Some recipes specify fine, dry sugar to help with the muddling; some specify syrup for ease of mixing. (I’m in the syrup camp, since I get impatient dissolving sugars.)
Some sources suggest that the Caipirinha should be made very sweet. I’m against that—if you have decent Cachaça, you won’t need to jack up the sugar.
So the significant difference between these two sours isn’t so much the distinction between Cachaça and rhum agricole, as it is the intent and styling of the drinks. In the case of the Caipirinha, it’s clearly meant to be a big, sour, icy drink, a cooler for a hot, summer day.
Ti’ Punch, on the other hand, is meant to be very small, and emphatically about the rhum. The tradition of serving it warm suggests that it has never been meant as a hot weather cooler, but more as a quick tipple and socializer.
So is Cachaça really rhum agricole or not?
The Brazilians make Cachaça much the same way the Martinicans and other French-heritage Caribbean islanders make rhum agricole—by directly distilling fermented cane juice. (Most other rum makers distill from fermented molasses, the by-product of sugar manufacture.)

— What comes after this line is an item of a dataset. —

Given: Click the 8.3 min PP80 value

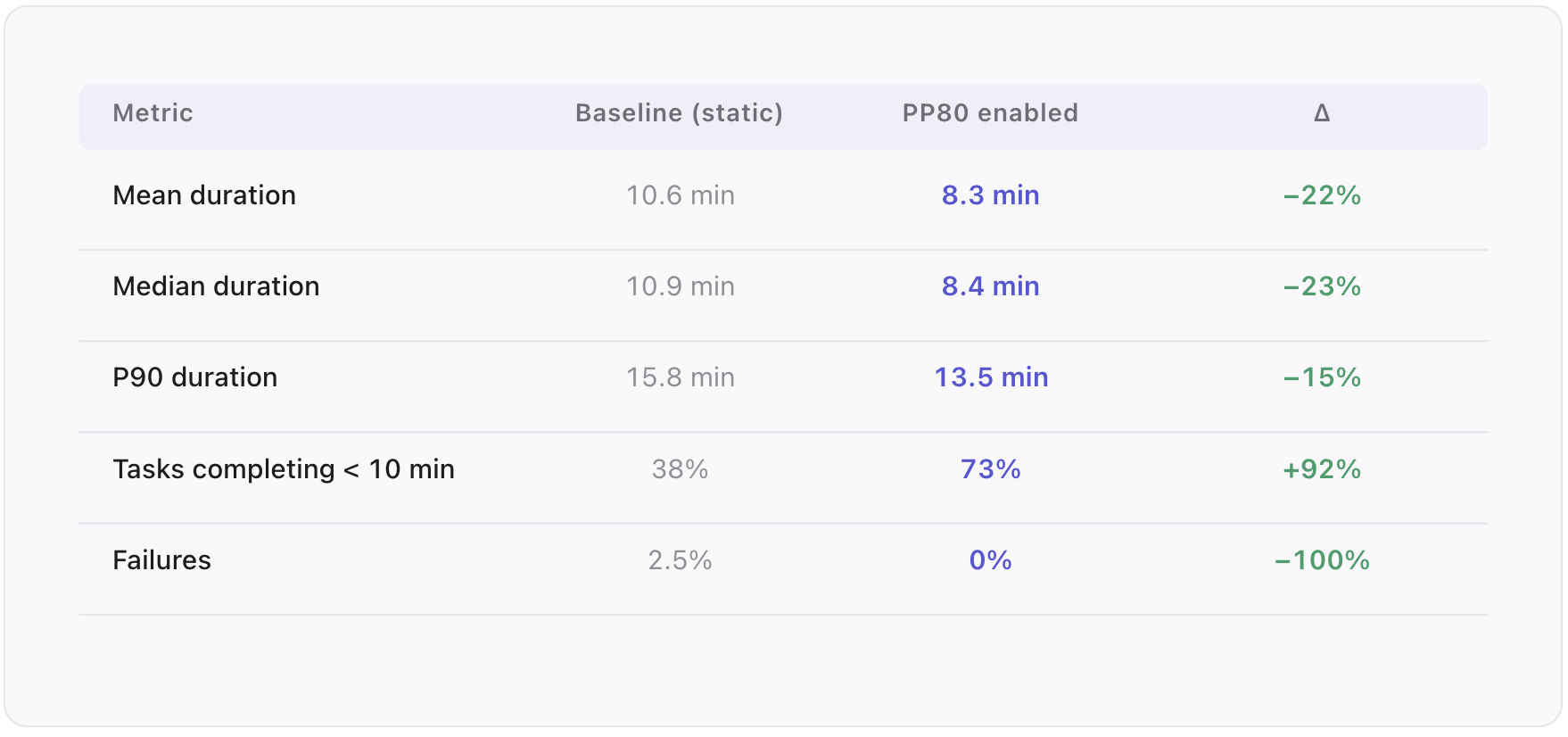Looking at the screenshot, I should coord(990,195).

The result, for both rhum agricole and Cachaça, is a relatively light, vegetal, grassy spirit, sometimes with a little hint of smoke, yet fewer of the low, cooked notes of molasses-based rums. To my tastes, it has a slightly reduced impression of sweetness. The dry grassiness reminds some people of tequila; I think it’s safe to say that if you don’t like tequila, you won’t like rhum agricole or Cachaça.
Cachaça was more or less unknown outside Brazil until the past decade or so. The industry has improved its flavor and quality, and that, along with a concerted marketing effort, have started to give both the spirit and the Caipirinha cocktail a foothold in the US market.

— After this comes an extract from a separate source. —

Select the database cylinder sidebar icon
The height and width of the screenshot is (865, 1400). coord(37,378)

Rhum agricole’s acceptance has also grown over the last few years; Ti’ Punch’s greatest popularity continues to be around New Orleans and in the French Caribbean islands (“ti’” is the Creole reduction of the French “petite” — small or wee.)

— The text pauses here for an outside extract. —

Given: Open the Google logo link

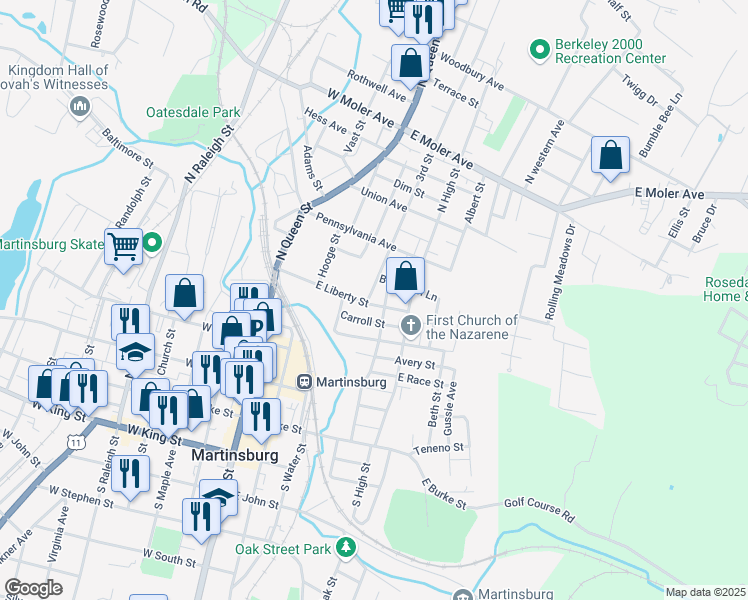Looking at the screenshot, I should [x=33, y=588].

The salient difference between rhum agricole and Cachaça is that rhum agricole, by definition, is aged, while under Brazilian law, Cachaça can be sold either aged or unaged.
Most of the Cachaça we encounter in the US is of the unaged variety—to use a whiskey term, you might call it White Dog rhum agricole. The smaller category of aged Cachaça is undifferentiable from rhum agricole, despite the efforts of politicians, Cachaça manufacturers, and trade treaty writers to pretend otherwise.
Politics, money, and nationalism are at work here. But the laws are what they are, so if your rhum agricole comes from Brazil, it will very likely be called Cachaça. Whatever. It’s much like the Japanese making very good not-Scotch whisky, and the Canadians making very good not-Bourbon whiskey. I suppose the Brazilians think of rhum agricole as very good not-Cachaça. Nationalism, protectionism and mercantilism are far from dead, it seems, at least when it comes to spirits.